**Given exercise**: Locate each line in the material below that contains the word "will" and copy those lines. Treat uppercase and lowercase letters as distinct.
:::
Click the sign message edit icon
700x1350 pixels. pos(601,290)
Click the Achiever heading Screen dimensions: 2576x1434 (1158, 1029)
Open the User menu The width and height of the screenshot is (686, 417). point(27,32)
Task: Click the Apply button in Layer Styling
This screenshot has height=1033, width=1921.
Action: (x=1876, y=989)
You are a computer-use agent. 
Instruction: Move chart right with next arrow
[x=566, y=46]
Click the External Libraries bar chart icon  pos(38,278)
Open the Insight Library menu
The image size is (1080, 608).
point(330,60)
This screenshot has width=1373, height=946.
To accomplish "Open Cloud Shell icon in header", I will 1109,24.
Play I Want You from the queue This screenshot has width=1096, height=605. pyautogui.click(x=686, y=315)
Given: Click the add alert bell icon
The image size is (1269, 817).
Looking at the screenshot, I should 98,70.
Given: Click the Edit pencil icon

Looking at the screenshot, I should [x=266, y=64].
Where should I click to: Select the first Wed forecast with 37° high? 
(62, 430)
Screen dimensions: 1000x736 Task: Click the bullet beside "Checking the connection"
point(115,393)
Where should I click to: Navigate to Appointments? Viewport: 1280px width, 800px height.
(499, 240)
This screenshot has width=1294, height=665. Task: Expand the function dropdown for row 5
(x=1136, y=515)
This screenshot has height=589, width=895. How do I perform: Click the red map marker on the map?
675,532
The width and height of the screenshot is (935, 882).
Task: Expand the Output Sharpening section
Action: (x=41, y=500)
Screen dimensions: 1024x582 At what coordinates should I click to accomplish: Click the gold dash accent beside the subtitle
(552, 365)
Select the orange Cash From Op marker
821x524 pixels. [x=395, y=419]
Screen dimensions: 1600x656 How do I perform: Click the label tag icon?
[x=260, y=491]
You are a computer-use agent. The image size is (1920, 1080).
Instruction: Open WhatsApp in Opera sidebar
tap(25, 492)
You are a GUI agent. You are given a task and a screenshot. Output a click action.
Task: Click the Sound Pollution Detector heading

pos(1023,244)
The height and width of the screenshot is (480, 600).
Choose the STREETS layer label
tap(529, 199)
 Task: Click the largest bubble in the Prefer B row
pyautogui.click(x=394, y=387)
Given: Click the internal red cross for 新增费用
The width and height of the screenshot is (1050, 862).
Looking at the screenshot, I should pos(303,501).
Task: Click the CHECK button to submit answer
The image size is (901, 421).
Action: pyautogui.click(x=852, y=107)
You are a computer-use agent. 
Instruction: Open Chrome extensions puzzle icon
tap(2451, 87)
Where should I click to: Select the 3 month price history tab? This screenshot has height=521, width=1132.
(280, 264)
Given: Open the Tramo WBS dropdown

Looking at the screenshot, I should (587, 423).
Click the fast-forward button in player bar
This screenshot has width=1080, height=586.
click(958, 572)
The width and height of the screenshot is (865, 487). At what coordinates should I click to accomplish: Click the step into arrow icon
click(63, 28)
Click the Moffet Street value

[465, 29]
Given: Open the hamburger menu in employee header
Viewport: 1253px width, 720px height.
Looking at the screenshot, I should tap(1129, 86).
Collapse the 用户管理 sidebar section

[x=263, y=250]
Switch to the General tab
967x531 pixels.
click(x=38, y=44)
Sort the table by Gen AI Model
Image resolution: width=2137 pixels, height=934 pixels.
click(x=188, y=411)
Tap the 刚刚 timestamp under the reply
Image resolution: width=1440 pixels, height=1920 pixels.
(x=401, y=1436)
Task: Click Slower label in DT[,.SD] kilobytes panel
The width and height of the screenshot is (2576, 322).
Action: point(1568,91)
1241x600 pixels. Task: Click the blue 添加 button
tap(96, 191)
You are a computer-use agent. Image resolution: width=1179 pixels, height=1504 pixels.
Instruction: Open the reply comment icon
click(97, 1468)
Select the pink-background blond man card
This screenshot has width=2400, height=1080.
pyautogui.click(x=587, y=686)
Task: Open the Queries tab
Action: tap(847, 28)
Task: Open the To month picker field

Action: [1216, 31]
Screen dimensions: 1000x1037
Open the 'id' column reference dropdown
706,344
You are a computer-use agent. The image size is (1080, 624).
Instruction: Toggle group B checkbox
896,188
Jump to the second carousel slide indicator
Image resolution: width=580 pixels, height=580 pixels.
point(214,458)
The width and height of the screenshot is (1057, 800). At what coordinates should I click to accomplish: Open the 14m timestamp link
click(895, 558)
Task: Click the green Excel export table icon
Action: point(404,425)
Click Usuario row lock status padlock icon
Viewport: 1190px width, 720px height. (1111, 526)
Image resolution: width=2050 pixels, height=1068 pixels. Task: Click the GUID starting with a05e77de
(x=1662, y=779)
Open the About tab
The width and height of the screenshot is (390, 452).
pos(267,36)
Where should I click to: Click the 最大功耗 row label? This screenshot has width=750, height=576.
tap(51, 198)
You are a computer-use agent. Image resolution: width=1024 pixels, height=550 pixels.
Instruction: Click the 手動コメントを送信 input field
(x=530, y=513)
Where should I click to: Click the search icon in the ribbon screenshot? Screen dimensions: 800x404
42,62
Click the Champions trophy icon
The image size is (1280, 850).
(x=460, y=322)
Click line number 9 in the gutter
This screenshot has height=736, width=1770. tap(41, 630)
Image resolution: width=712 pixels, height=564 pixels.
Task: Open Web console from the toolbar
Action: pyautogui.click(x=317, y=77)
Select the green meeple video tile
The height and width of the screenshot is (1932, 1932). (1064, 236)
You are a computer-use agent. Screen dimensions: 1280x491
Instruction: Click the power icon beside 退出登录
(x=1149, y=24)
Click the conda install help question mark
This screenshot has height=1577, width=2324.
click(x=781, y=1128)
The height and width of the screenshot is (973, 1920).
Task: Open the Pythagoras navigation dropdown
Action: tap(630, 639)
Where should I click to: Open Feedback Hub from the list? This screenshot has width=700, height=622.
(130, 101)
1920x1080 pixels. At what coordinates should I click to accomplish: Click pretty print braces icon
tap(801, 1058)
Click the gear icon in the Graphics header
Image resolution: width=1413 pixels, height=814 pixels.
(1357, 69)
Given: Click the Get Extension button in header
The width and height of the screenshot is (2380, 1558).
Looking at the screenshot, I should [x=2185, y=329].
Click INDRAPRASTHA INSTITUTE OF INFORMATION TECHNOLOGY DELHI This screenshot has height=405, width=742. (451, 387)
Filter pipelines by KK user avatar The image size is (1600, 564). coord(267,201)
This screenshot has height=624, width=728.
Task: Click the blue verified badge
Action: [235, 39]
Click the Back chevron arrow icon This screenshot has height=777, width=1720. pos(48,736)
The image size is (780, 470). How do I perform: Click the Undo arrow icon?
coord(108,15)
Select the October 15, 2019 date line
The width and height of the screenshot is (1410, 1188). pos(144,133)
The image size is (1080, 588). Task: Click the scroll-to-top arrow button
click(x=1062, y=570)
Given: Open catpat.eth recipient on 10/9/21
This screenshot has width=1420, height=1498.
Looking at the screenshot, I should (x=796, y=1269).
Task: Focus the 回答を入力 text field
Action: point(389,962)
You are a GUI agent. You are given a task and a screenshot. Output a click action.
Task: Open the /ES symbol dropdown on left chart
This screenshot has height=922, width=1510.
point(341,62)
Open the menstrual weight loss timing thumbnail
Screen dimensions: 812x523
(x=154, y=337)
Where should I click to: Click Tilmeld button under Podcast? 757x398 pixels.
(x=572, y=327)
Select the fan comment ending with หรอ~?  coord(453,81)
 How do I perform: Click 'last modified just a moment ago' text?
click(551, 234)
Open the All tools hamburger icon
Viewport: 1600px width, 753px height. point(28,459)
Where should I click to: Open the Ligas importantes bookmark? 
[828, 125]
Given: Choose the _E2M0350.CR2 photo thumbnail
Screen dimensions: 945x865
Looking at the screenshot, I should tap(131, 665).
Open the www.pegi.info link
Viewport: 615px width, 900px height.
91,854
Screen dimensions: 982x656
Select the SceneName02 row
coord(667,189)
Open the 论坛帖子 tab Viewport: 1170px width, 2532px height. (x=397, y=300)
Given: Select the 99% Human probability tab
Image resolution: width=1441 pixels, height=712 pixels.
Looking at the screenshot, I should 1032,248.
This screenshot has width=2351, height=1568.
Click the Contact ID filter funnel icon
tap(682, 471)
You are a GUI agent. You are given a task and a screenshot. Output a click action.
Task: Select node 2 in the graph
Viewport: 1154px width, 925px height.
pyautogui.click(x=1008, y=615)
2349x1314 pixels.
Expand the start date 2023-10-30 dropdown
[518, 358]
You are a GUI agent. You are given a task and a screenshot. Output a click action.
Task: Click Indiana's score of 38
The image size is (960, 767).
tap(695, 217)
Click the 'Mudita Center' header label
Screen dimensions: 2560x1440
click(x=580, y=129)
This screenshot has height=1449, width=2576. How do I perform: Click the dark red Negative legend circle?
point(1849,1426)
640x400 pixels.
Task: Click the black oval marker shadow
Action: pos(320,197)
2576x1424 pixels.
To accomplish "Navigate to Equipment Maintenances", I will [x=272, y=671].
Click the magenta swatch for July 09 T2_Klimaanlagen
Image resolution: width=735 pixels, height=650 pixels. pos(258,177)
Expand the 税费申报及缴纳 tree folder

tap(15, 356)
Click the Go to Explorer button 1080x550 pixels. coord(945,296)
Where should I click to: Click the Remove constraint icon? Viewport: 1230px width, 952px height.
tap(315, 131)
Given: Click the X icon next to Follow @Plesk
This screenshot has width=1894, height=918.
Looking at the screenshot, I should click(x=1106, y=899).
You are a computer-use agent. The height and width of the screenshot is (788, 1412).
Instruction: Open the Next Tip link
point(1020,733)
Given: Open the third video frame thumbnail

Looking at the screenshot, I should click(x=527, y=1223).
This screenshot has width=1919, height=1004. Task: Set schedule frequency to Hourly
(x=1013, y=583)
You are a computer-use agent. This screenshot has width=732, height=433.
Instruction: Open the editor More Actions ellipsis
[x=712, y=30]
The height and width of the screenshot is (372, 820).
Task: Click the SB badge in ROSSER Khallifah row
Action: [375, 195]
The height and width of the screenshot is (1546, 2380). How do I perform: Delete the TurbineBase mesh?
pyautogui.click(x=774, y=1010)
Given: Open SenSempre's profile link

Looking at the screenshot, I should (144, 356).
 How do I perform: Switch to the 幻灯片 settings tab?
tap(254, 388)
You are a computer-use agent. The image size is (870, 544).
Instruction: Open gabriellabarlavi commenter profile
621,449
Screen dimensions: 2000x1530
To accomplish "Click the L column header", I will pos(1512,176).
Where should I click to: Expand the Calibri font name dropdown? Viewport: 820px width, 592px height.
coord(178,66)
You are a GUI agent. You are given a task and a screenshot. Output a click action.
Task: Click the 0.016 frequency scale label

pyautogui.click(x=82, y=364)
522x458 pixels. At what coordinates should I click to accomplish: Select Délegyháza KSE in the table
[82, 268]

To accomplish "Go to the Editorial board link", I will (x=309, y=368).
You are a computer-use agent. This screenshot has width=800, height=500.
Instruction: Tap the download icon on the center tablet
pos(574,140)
:::
**Right answer**:
To accomplish "Open Cloud Shell icon in header", I will 1109,24.
To accomplish "Navigate to Equipment Maintenances", I will [x=272, y=671].
To accomplish "Click the L column header", I will pos(1512,176).
To accomplish "Go to the Editorial board link", I will (x=309, y=368).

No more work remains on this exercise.